The Cadence campus of Pinecrest has started a high school and is adding a new grade level each year. Right now, it only serves students through 11th grade, which is why it hasn’t received a star rating yet.

“There’s a lot of really promising data that we’re seeing that is not yet incorporated into that number,” Gavin said. ‘But it’s absolutely an area we need to improve.”

Gavin said the “promising overall results” highlight the work charters have done to add a quality option to the state’s K-12 landscape.

Even so, the mere mention of charter schools can incite tension in some education circles. The Clark County School District has blamed some of its financial troubles on the number of students who left traditional public schools to attend a charter school, taking their per-pupil state funding with them. The school district even recently created a marketing position to curb the charter-related departures by highlighting its own successful schools and programs.

Charter officials, on the other hand, say they’re demonstrating that more can be done with less money. Unlike school districts, charters do not receive any state funding for facilities.

The per-pupil funding that charters receive through the Distributive School Account — the state’s main pot of money for education — must cover the cost of operations, salaries and facilities, said Ryan Reeves, the chief operating officer for Academica Nevada, an education-management company. Academica Nevada services more than a dozen charter schools in Southern Nevada, including the Pinecrest network.

“The (Distributive School Account) is intended to go into the classroom, and right now, we are using it to create the classroom,” he said.

Buck said the leases for the Pinecrest buildings chew through money that could otherwise be funding higher teacher salaries or classroom materials. As a result, Pinecrest schools rely on grants from crowdfunding sites like DonorsChoose to secure certain curriculum-related materials, she said.

Since 2014, Pinecrest Academy of Nevada has brought in $8 million from grants or donations, Buck said.

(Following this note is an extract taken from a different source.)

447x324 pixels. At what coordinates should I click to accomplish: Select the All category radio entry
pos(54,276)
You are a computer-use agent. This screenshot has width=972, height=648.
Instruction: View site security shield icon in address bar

“That’s the nature of charter school people,” Reeves said. “They find a way.”

But Reeves hopes the Legislature considers creating a revenue stream that would help fund charters’ facility needs. He said the charter community isn’t asking for an identical bonding program that funds traditional public schools’ facilities — just some form of monetary help.

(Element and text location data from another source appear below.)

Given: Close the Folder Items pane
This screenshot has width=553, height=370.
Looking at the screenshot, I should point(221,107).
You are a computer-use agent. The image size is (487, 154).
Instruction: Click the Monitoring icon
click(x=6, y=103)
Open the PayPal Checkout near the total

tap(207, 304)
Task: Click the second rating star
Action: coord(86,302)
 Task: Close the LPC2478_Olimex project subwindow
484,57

Lawmakers are facing a bevy of education requests heading into the 2019 legislative session, given the calls to reform the state’s K-12 funding formula and bolster school security. Reeves acknowledged that reality but said charter students make up a significant — and growing — segment of the population and deserve more-equal footing.

He also pointed to Pinecrest Academy of Nevada as evidence of the quality that exists within the charter system.

“Think how much more we could do,” he said.

This story has been updated to clarify that the charter enrollment number includes students who attend state-sponsored, district-sponsored and Achievement School District charter schools.